以上の方法を整理するとつぎのようになります。

  1. イメージ→英単語、英単語→イメージ
  2. 絵(の全体)のなかのそれぞれの場所にそれぞれの物(イメージ)と英単語をうめこむ
  3. ストーリー化

イメージを英単語に変換し、英単語をイメージに変換できるように練習します。英単語を日本語訳に変換したり日本語訳を英単語に変換したりするのではありません。日本語訳は、理解のための補助手段としてのみつかいます。ちょっとした決断がいります。

× 英単語→日本語訳
× 日本語訳→英単語

イメージをつかわないで言葉だけをつかっているとストレスがたまり、発展しません。イメージをつかうのが決定的なポイントです。イメージを処理する心の領域(視覚領域)は非常にひろく、膨大な情報をたくわえることができ、そこから情報をひっぱりだす(想起する)ことも容易です。イメージを是非つかってください。
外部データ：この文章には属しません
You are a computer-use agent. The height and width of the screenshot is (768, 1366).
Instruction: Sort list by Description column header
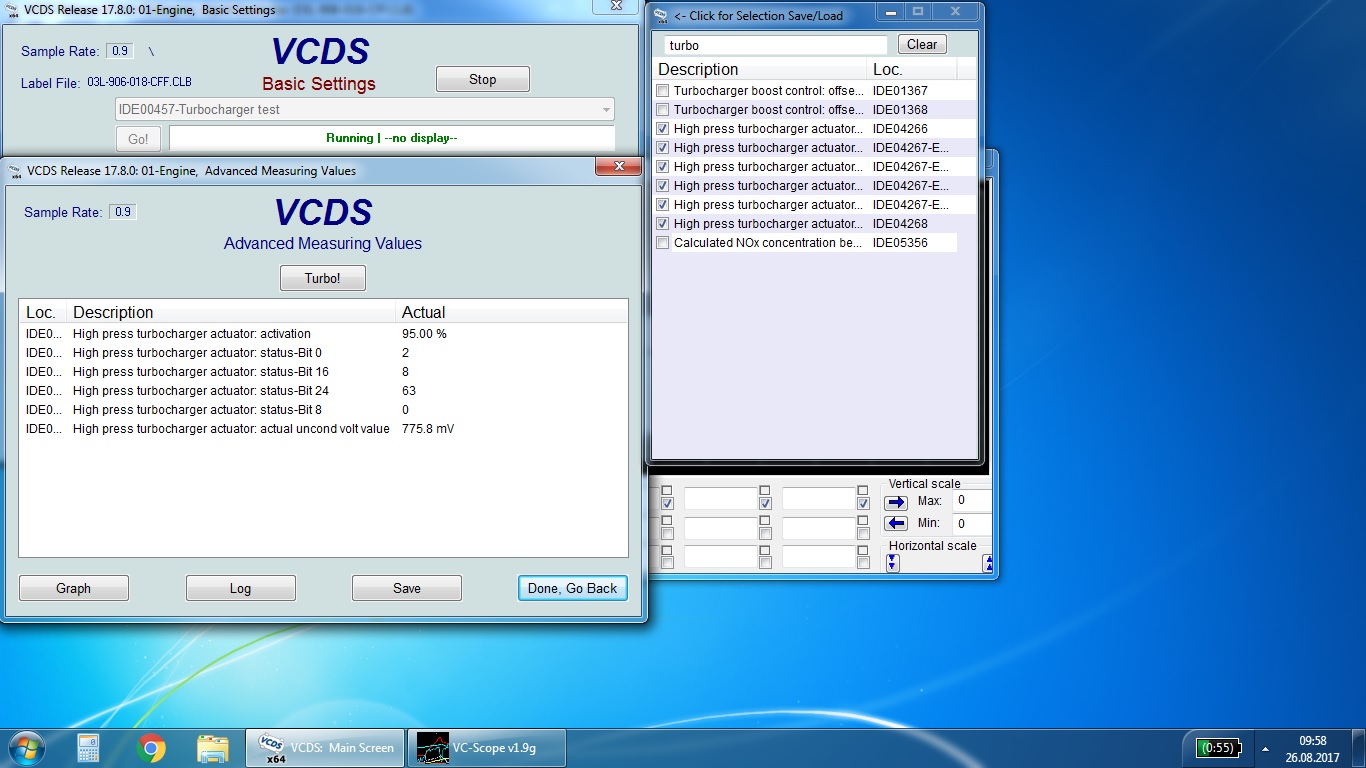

また絵の全体は、それぞれの物と英単語がうめこまれた構造的な情報です。構造的な情報に対し、それぞれの物と英単語は点的な情報であり、構造のなかの要素といってもよいでしょう。要素は、つかいやすいすわりのよいところにおかれ、その空間配置に意味があります。
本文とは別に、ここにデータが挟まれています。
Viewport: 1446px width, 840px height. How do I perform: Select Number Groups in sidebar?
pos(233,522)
そして最後に、ストーリー化もしておけば記憶は確実に定着します。

このような、絵をつかったりストーリー化したりする方法はもっとも基本的・伝統的な記憶法であり、あらゆる分野に応用できます。絵とは、総合的な情報のひとまとまり、つまりファイルであり、またストーリーを圧縮したシンボルでもあります。絵をつかえば、さまざまな情報をファイルとして記憶できます。

大西泰斗先生のつぎの著作もおすすめします。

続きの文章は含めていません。